It’s official: Leo Varadkar is now Ireland’s first gay prime minister

Ireland's new Prime Minister Leo Varadkar waves after being elected Ireland's 14th Taoiseach (Prime Minister) at Leinster House, Dublin, Ireland. AP Photo/Peter Morrison

Leo Varadkar made history Wednesday as he was formally elected Ireland’s new Taoiseach — Irish for prime minister. Among the milestones he represents for his country: he is the first out gay premier, the first of both Irish and Indian heritage and the youngest prime minister ever to hold the office.

His relatives in Maharashtra, India, where his father was born, plan to celebrate the momentous occasion, according to NDTV.

“Our joy is boundless. But we have not made any formal celebration plans yet. But all relatives shall gather at our home this evening,” cousin Shubhada Varadkar told IANS on Wednesday morning.

Another cousin, Dipti Bhosale, said she was busy contacting all relatives of the joint family in Mumbai to join the festivities at the Borivali home which Varadkar visited in 2011 as a member of the parliament, or Dáil Éireann.

Shubhada Varadkar

The Varadkar family in India celebrates.

Last month, Varadkar succeeded Enda Kenny as leader of the Fine Gael party, virtually assuring he’d be elected prime minister. He credited Kenny for his role in Ireland’s historic vote to approve same-sex marriage.

“Enda Kenny’s leadership enabled me to become an equal citizen in my own country two short years ago and to aspire to hold this office, an aspiration I once thought was beyond my reach, at least if I chose to be myself,” Varadkar said. He is a political conservative, but pledged to avoid partisanship.

The government I lead will not be one of left or right. The government I lead will be one of the new European center as we seek to build a Republic of opportunity, that is a Republic in which every citizen gets a fair go and in which every part of the country stands to share in our prosperity.

“As the country’s youngest holder of this office, he speaks for a new generation of Irish women and Irish men,” Kenny told parliament, as he nominated his successor.  Varadkar, he said “represents a modern, diverse and inclusive Ireland and speaks for them like no other.”

Ireland has gone through rapid and significant social changes in just one generation, decriminalizing homosexuality in 1993 and legalizing divorce two years later. Abortion remains illegal except to save the life of the person who is pregnant.

Varadkar takes the reins 10 years to the day he took his seat in Ireland’s Parliament, a member of the center-right party when he was just 17. Already his opponents are warning that the former health, tourism and social protection minister has plans to move the government further to the right.

He has pledged to modify the debt reduction target so that it is less austere than the one set by Kenny’s government last year, and plans to lobby the European Union to give it the freedom to apply more funding to sorely needed infrastructure projects.

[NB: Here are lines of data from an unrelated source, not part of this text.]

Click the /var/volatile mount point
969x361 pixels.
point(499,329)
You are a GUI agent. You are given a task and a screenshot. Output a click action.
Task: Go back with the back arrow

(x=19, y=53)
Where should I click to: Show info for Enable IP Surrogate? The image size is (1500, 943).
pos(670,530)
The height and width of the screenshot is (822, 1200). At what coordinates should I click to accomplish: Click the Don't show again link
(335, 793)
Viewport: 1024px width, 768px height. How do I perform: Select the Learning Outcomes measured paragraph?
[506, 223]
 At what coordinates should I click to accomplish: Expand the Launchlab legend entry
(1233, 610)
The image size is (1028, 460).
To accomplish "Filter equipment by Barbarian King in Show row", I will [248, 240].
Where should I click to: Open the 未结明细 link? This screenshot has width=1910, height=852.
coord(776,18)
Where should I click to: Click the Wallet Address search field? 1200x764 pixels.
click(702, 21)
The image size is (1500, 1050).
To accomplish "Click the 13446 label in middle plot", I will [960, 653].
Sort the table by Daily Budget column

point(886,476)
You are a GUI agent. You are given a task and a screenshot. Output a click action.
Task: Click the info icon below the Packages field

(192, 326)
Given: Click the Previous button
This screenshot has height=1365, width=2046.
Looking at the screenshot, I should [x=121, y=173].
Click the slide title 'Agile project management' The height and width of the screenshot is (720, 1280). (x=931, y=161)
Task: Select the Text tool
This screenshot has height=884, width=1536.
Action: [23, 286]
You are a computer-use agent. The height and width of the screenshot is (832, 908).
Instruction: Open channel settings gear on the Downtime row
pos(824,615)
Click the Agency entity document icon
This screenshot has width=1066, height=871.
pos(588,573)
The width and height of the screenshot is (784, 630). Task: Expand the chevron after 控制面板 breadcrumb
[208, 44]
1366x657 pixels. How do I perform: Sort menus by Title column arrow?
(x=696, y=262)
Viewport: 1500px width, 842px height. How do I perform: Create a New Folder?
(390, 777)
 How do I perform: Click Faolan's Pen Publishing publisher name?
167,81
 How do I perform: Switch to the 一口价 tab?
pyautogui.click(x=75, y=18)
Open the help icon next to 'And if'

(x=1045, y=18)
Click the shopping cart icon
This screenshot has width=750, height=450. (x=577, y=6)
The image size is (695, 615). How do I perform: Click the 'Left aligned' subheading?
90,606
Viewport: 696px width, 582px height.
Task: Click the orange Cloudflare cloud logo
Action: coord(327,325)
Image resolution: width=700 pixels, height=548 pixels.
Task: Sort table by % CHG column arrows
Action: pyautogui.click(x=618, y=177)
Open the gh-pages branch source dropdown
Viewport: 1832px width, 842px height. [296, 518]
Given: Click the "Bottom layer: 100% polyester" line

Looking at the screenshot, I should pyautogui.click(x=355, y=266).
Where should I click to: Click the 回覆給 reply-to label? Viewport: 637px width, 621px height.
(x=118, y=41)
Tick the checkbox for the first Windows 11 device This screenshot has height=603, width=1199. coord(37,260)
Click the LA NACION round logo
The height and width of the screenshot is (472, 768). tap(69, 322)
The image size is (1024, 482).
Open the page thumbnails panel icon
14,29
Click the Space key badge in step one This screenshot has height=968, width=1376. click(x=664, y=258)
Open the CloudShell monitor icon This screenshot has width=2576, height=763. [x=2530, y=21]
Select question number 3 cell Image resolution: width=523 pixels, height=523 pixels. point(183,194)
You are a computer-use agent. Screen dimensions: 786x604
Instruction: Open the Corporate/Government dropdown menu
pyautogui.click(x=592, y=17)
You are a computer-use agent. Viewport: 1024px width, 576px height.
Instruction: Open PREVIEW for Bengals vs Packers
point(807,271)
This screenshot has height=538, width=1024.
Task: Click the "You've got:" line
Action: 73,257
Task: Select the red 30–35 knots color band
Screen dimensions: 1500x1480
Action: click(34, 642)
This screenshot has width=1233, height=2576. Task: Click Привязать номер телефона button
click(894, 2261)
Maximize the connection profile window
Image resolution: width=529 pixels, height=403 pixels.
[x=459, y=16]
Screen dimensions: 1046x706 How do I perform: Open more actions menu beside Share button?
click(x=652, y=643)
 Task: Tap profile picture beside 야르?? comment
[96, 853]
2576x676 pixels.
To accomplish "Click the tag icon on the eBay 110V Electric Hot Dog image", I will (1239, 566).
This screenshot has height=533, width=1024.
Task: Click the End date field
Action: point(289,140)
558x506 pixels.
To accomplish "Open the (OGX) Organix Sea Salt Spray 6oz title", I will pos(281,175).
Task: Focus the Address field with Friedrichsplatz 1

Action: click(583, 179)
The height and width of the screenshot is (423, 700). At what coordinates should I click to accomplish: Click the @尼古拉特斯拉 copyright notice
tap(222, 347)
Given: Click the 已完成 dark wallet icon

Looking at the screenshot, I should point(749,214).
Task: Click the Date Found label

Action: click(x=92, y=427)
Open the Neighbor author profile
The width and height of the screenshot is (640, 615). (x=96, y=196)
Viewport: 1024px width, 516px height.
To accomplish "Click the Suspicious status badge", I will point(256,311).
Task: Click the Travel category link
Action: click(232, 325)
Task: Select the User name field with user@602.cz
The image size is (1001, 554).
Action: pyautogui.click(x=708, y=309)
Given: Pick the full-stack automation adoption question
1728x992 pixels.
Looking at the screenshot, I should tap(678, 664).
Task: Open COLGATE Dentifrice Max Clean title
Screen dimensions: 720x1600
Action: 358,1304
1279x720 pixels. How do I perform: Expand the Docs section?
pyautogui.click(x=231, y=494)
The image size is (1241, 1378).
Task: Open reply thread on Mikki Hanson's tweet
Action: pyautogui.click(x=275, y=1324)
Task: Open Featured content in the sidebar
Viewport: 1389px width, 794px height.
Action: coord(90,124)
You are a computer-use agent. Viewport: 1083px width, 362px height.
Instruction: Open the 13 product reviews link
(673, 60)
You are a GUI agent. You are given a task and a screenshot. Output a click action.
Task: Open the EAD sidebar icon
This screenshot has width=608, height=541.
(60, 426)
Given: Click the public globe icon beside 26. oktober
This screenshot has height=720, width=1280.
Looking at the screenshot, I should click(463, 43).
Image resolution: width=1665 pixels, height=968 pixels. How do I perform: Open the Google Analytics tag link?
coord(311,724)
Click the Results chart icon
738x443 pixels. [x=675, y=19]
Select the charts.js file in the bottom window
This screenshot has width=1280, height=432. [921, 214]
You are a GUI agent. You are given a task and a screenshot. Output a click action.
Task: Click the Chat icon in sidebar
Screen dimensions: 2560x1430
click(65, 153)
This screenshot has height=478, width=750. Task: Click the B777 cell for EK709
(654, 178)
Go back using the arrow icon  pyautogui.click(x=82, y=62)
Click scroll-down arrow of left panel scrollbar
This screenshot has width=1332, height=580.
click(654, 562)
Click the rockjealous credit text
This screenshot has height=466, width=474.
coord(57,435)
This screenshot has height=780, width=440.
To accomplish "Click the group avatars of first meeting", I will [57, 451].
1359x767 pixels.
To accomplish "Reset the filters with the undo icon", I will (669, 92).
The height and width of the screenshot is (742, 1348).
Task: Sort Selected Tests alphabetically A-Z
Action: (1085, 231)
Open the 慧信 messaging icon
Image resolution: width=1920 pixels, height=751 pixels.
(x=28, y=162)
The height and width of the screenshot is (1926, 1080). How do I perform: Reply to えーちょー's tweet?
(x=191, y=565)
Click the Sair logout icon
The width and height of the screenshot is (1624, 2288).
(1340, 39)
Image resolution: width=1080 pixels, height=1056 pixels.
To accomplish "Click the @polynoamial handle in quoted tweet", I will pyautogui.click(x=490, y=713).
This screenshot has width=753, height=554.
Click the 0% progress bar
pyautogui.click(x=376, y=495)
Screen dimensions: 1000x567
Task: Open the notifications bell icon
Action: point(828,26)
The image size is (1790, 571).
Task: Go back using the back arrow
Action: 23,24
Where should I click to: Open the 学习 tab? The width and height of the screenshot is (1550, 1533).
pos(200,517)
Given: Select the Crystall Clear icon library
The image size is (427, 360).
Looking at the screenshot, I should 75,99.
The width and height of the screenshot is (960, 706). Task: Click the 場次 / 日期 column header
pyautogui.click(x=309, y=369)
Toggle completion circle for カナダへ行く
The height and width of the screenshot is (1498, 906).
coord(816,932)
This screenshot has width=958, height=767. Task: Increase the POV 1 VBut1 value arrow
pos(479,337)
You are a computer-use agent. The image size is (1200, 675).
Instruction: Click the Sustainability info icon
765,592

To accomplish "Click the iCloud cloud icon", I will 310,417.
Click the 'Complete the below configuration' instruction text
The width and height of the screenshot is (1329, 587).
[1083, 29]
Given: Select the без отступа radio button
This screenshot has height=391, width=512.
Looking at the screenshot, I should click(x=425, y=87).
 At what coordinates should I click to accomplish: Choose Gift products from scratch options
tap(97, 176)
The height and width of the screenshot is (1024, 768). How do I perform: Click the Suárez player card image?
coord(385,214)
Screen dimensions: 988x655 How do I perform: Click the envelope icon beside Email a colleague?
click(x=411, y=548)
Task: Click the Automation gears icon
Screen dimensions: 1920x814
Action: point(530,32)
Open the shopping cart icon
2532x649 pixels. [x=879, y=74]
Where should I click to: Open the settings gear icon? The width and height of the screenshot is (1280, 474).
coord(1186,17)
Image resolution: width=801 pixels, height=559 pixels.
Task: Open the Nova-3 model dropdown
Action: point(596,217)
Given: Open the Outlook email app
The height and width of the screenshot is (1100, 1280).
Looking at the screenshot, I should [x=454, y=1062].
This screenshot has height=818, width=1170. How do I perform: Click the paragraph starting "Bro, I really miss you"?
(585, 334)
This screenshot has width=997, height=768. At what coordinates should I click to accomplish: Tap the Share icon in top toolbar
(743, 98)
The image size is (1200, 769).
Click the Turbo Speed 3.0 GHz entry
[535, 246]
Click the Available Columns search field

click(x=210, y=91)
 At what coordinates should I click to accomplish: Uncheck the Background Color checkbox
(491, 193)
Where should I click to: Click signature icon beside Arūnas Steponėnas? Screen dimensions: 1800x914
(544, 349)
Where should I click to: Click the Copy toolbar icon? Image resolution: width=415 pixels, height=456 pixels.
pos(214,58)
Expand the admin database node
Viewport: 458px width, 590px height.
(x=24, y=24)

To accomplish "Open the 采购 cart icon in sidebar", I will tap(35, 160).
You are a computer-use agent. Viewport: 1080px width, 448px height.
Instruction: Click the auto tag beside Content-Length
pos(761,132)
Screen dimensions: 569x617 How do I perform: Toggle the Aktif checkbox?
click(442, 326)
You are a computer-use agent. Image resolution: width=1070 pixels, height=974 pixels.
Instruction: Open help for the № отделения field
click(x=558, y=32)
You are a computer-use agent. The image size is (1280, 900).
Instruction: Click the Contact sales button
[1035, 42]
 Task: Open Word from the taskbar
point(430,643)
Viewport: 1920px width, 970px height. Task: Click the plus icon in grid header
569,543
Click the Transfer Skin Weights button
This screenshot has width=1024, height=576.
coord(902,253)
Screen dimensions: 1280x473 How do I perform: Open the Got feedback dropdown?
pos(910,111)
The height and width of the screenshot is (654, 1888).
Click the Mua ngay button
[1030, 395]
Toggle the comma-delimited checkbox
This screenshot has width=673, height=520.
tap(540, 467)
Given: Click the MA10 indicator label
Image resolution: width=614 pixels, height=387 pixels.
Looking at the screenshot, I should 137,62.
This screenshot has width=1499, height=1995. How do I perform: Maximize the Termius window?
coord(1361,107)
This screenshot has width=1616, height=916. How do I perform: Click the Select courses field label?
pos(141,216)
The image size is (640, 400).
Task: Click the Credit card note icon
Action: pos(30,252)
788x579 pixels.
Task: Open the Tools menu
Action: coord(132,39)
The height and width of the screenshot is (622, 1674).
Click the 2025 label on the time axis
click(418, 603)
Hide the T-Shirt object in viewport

Varadkar wants the U.K.-controlled region of Northern Ireland to remain in the E.U., easing economic and border security concerns over Brexit, which he has said appears more likely following last week’s British election. Border crossings and trade problems vanished nearly 20 years ago when the British and Irish governments joined the E.U. and shared its open market. Brexit could mean a return of “The Troubles” if those conflicts were to resume.

Another unknown is how Ireland will work with the yet-to-be formalised coalition arrangement between the ruling Conservative party in London and the staunchly conservative Democratic Unionist Party of Northern Ireland, which opposes legal abortion and same-sex marriage.